Tamara Goldenberg at the Moscow Foreign Languages Institute

This is me, the student of Moscow Foreign Languages Institute.

The picture was made in 1937 in Sevastopol, where I came on holiday to see my parents.

In 1931 I went to the closest 7-year school in our vicinity. I was more prone for the Arts than sciences, but nobody was interested in that. At that time engineering sciences were more important, while the Arts were condoned. I finished school satisfactorily.

It was decided that I should enter Foreign Languages Institute as I knew French. One of my father's patients had some connections in Moscow. He was very grateful to my father, who rescued his life, and he got to know all information for the admission in the institute and took all my papers in Moscow.

I was very modest and bashful at that time, and not very prudent. I was always being ashamed of something. I was full 17. I remember the day when I came to the institute wearing a white hat. I did not pass Russian exam very successfully, but my French was pretty good, and I was accepted. I stayed with my father's sister, Adelaida for two years.

Her husband Ivan Chetverikov was exiled from Moscow as a philosophy professor because he underestimated the significance of Marxist theory. In 2 years he was allowed to live near Moscow. He came back home, and I came to live in the hostel.

There were 6 girls in one room from different cities.
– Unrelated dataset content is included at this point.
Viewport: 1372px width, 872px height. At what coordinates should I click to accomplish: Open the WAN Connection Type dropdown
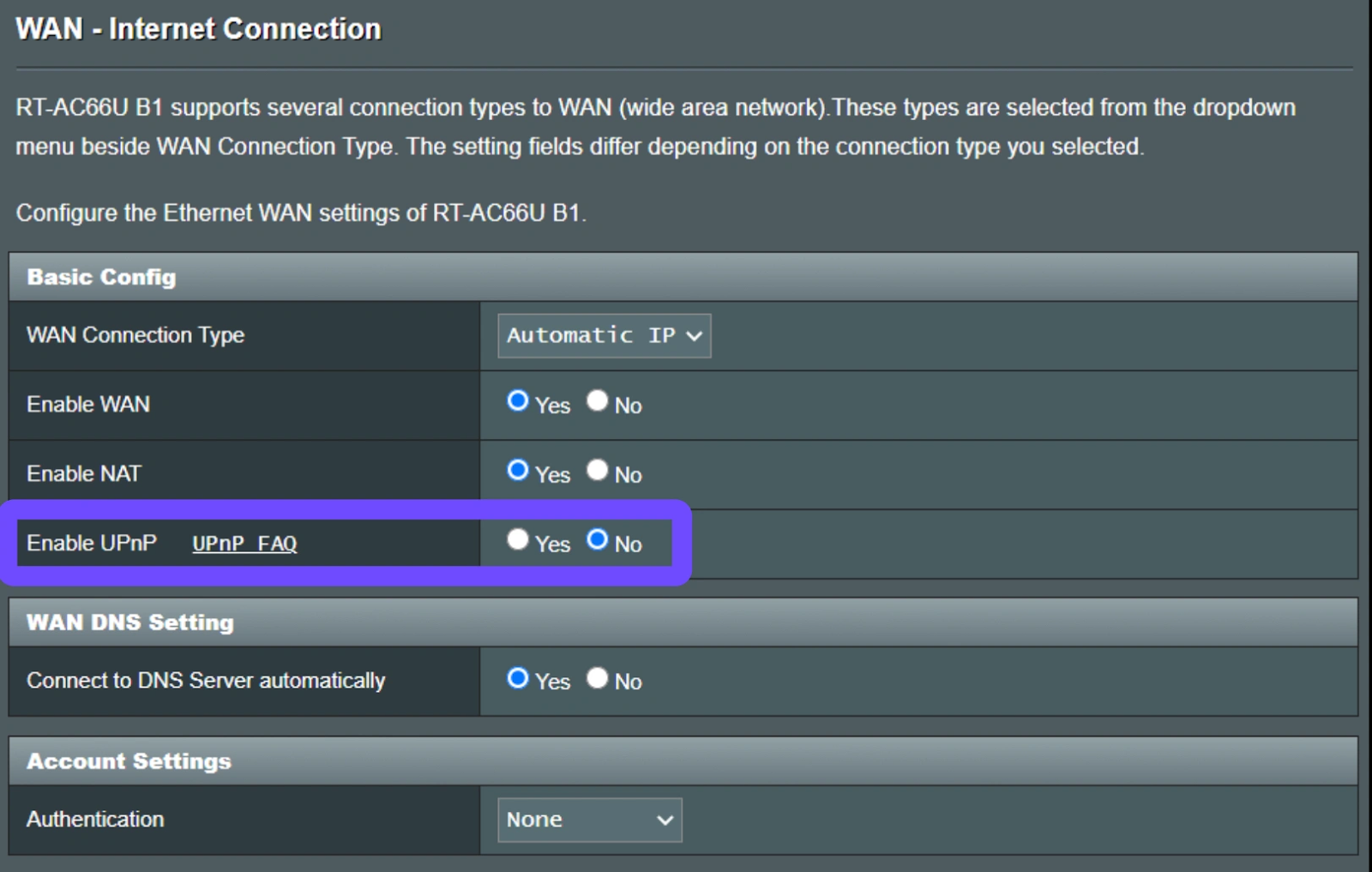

We were very friendly and helped out each other. We shared food and had meals together. I remember how we bought very expensive dressy shoes for everybody to share on important occasions, like a date or a wedding.

I remember blood shed in 1937 [great terror]. Teachers were lost gradually, especially German language teachers. There were less and less teachers, and sometimes there were no teachers to supply for the missing ones.

I believed everything told at the meetings, things I read in papers regarding condemnation of "peoples' enemies". There was no television at that time, but those condemnations were public. I was overly gullible like the majority of people back at that time. Not very often, but still I heard of the arrests of my acquaintances.

I thought that those cases were errors. I did not have many friends in Moscow. I liked to visit family of my aunt Adelaida's pals. They were very civilized and pleasant people. The host stayed and worked in France for a long time.

He was well-mannered, educated, mild and intelligent. Then all of a sudden I got to know that he was exiled from Moscow.
His wife's elderly parents were left on their own.

I came to see them. My room mate in the hostel also vanished.
But then one could not even admit a thought that it could have been targeted illegitimacy. If injustice was towards pals, it was considered a mistake, but in general the actions of the authorities were deemed as extermination of the enemies of the soviet regime.

Meanwhile the institute life continued. We got together in the conference hall to listen to Stalin's speeches on the radio or to watch modern movies. There were also a lot of circles. I was fond of literature and enjoyed studying in general.

On weekend my friends and I used to go to the cinema, museums theatre. We also went dancing and met with the boys.
I remained timid and shy, and did not date anybody.